Un individu clé dans cette affaire était M. Ling, qui a occupé des postes de responsabilité dans plusieurs entreprises, dont la société Fujian ChaoMou. Ces entreprises ont toutes été impliquées dans des infractions répétées aux droits de marque d’ASICS. Le comportement de M. Ling a soulevé des questions sur sa responsabilité personnelle dans les affaires de contrefaçon. M. Ling a été actionnaire et représentant de la société entre 2017 et 2019. De plus, malgré les sanctions judiciaires et administratives reçues par les différentes entreprises impliquées, il a été démontré que M. Ling avait continué à changer de sociétés tout en poursuivant les actes de contrefaçon.

Un comportement constitutif de contrefaçon de marque et de concurrence déloyale

La Cour intermédiaire de Suzhou, saisie en première instance, a jugé que la société Fujian ChaoMou avait délibérément imité les bandes emblématiques présentes sur les produits d’ASICS et utilisé des marques chinoises similaires.
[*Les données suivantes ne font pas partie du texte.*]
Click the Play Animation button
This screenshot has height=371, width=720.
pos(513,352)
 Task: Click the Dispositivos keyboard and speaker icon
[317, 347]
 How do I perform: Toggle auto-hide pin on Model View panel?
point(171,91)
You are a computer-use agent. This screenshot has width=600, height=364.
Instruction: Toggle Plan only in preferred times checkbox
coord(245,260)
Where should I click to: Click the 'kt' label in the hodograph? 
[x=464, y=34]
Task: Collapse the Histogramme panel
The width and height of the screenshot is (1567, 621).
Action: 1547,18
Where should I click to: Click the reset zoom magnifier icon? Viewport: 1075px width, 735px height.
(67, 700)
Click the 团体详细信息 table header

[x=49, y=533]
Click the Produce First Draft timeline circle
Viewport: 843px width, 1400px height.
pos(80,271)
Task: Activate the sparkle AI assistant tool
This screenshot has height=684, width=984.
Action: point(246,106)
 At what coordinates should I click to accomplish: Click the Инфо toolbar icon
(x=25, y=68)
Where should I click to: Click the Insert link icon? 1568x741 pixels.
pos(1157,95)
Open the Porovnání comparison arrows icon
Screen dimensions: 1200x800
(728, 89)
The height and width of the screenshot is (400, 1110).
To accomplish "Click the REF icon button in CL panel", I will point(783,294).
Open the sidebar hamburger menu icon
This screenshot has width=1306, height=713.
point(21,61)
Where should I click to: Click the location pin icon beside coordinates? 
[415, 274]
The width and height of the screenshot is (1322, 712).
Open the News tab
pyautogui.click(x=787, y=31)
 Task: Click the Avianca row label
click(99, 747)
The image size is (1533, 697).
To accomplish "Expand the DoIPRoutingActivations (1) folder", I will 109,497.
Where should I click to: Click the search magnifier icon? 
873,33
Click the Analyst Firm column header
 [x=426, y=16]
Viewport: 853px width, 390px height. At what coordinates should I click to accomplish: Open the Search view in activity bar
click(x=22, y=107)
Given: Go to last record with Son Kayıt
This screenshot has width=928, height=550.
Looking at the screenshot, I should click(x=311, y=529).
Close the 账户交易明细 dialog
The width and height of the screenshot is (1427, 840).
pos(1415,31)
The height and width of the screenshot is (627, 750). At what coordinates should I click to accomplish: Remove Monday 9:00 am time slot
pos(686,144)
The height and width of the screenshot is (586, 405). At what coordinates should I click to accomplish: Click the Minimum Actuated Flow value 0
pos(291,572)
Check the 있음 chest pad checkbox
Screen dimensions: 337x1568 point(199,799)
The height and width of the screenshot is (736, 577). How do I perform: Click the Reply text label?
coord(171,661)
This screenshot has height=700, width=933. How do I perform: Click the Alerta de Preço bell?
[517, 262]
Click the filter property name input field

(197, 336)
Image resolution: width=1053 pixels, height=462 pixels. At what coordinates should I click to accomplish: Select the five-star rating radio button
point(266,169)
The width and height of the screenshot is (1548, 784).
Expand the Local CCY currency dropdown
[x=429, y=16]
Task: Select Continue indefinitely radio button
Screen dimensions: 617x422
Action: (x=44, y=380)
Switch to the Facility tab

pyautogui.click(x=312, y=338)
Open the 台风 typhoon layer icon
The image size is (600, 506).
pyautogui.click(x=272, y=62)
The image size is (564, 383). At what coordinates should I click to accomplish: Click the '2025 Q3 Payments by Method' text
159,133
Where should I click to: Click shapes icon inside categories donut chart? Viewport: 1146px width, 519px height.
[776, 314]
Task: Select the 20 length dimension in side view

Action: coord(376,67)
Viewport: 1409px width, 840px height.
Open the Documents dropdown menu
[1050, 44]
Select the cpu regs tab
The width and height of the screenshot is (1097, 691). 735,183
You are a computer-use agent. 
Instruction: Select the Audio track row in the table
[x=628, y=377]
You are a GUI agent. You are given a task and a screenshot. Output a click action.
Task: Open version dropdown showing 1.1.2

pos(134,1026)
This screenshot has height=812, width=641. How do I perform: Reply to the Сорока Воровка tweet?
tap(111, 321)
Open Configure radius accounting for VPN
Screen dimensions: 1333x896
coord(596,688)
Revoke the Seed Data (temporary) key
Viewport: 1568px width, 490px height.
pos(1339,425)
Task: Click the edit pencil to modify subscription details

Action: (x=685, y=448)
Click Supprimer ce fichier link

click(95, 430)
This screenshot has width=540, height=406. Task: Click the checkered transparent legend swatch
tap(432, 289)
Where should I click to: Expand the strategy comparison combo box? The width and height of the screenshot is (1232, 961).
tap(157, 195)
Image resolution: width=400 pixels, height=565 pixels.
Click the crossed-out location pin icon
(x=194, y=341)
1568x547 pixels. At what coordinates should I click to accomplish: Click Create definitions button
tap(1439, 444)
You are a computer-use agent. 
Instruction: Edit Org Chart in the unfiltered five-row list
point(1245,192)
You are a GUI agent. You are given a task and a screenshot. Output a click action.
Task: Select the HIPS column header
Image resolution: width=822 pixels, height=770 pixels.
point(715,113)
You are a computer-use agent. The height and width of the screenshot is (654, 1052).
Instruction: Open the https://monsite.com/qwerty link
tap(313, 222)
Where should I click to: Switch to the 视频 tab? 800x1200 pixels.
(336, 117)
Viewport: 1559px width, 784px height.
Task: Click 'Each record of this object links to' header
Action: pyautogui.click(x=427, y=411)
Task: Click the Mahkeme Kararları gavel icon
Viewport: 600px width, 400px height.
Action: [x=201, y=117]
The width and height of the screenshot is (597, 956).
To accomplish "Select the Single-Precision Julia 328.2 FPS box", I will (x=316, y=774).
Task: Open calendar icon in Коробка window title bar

Elle a estimé que cette stratégie visait à tirer profit de la réputation bien établie d’ASICS, créant ainsi de la confusion parmi les consommateurs. La Cour a donc décidé que ce comportement était à la fois constitutif de contrefaçon de marque et de concurrence déloyale.

Responsabilité conjointe du dirigeant

De plus, elle a estimé que M. Ling et la société Fujian ChaoMou avaient agi de concert, et partageaient donc une intention commune de contrefaçon, les rendant responsables de manière conjointe.

Le profit tiré des produits contrefaisants a été évalué à au moins 6,6 millions de CNY, et les dommages-intérêts punitifs fixés à 13,5 millions de CNY, une somme reflétant la gravité des infractions. La cour a décidé que M. Ling était tenu de partager la responsabilité à hauteur de 2,5 millions de CNY. Ce jugement a été confirmé par la Cour supérieure du Jiangsu.

Conclusion

Cette affaire est un exemple typique de l’application du principe qui consiste à « percer le voile de la société » dans les litiges de PI en Chine. Ce principe vise à identifier et tenir responsables les individus qui sont derrière les sociétés contrefactrices.

Toutefois, dans la pratique judiciaire, il est parfois difficile de les tenir responsables, notamment en raison de leur statut d’actionnaires minoritaires, de leur faible apport en capital ou de l’absence de statut de représentant légal.

Dans cette affaire, les juges ont adopté une perspective plus large. Ils ont pris en compte le fait que M. Ling avait exercé des positions dans plusieurs entreprises, toutes ayant commis des infractions contre la même marque. Ils ont ainsi établi que cet individu était profondément impliqué dans les actes de contrefaçon, manifestant une intention subjective de violer les droits et utilisant la société comme un outil pour commettre ces infractions.

Cette affaire s’inscrit également dans le cadre d’une protection rigoureuse des droits de PI, en appliquant des dommages-intérêts punitifs tel que cela a été rendu possible lors de la révision de la loi des marques en 2019.